What is it?
This is Hyundai’s latest supermini, which aims to build on the success of their previous foray into this segment.
Hyundai hope that class-leading practicality, value and improved quality can further improve the i20’s market share which has shown a steady increase year-on-year since the first model’s release. The big question is, will it be good enough to compete with the Ford Fiesta and Volkswagen Polo?
Pretty much everything, really. The i20 is based on a new platform, and has grown slightly in length and width over the old model. A 45mm increase in wheelbase aims to improve interior space, while a 16mm drop in height aims to give the car a more sporty profile. The new car was designed at Hyundai’s European design centre in Germany, and aims not only bring the model’s looks more closely in line with the rest of the range, but also to give the car a more refined style that was slightly lacking in the old i20.
The interior has received quite an overhaul too. Interior design and materials have been improved, while Hyundai claims the longer wheelbase gives genuine space for five adults. A generous boot volume of 326 litres should make this one of the most practical cars in the segment.
What engines are available?
At launch, there will be five engine options available. There are two variants of the 1.25-litre petrol, producing either 74 or 83hp, and a 1.4-litre offering 99hp. Meanwhile, two diesels are available: a 1.1-litre with 74hp and a 1.4 with 89hp. Very low CO2 emissions mean that both of the diesels are free to tax. Unfortunately, thanks to the new car tax laws, you can no longer show off the whiff of smugness free tax entitles you to at the Post Office…
Later in 2015, Hyundai will introduce a new engine to the range. The 1.0-litre turbocharged petrol will produce 118hp, and promises to be the most sprightly model in the range. It also promises to be one of the most efficient, too. Hyundai claims that thanks to various pieces of efficiency-improving tech, the new unit will comply with strict Euro emissions standards not due to come into effect until 2017.

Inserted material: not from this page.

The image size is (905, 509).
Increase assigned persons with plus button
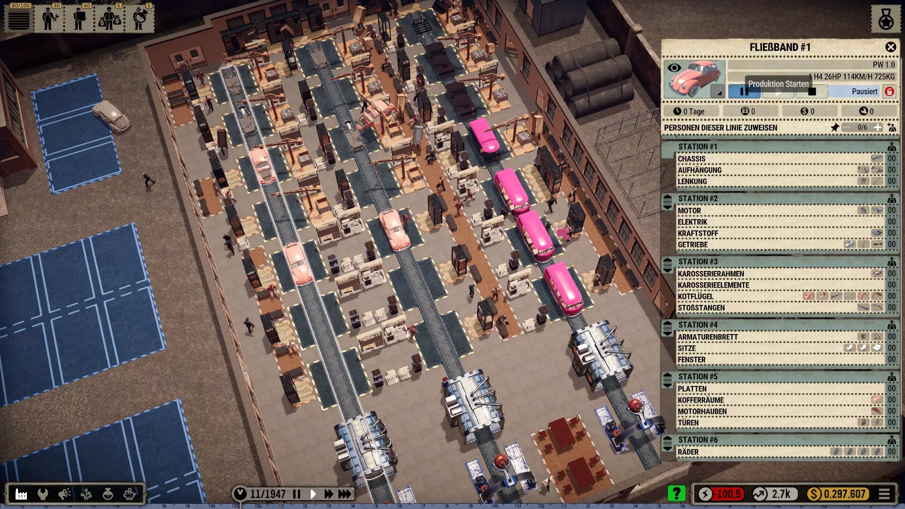click(878, 127)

Upgrades to the five and six-speed transmissions should make the gear change feel a little smoother and snappier than before, while the suspension tweaks have been considered with European roads in mind, so a slightly sweeter ride/handling compromise can be expected.
When can I have one?
Fairly soon! The i20 will go on sale in November. Prices are yet to be announced, but Hyundai’s usual focus on value for money should make it a tempting proposition.
In a line…
Is this finally the car that makes Hyundai a serious contender in the supermini class?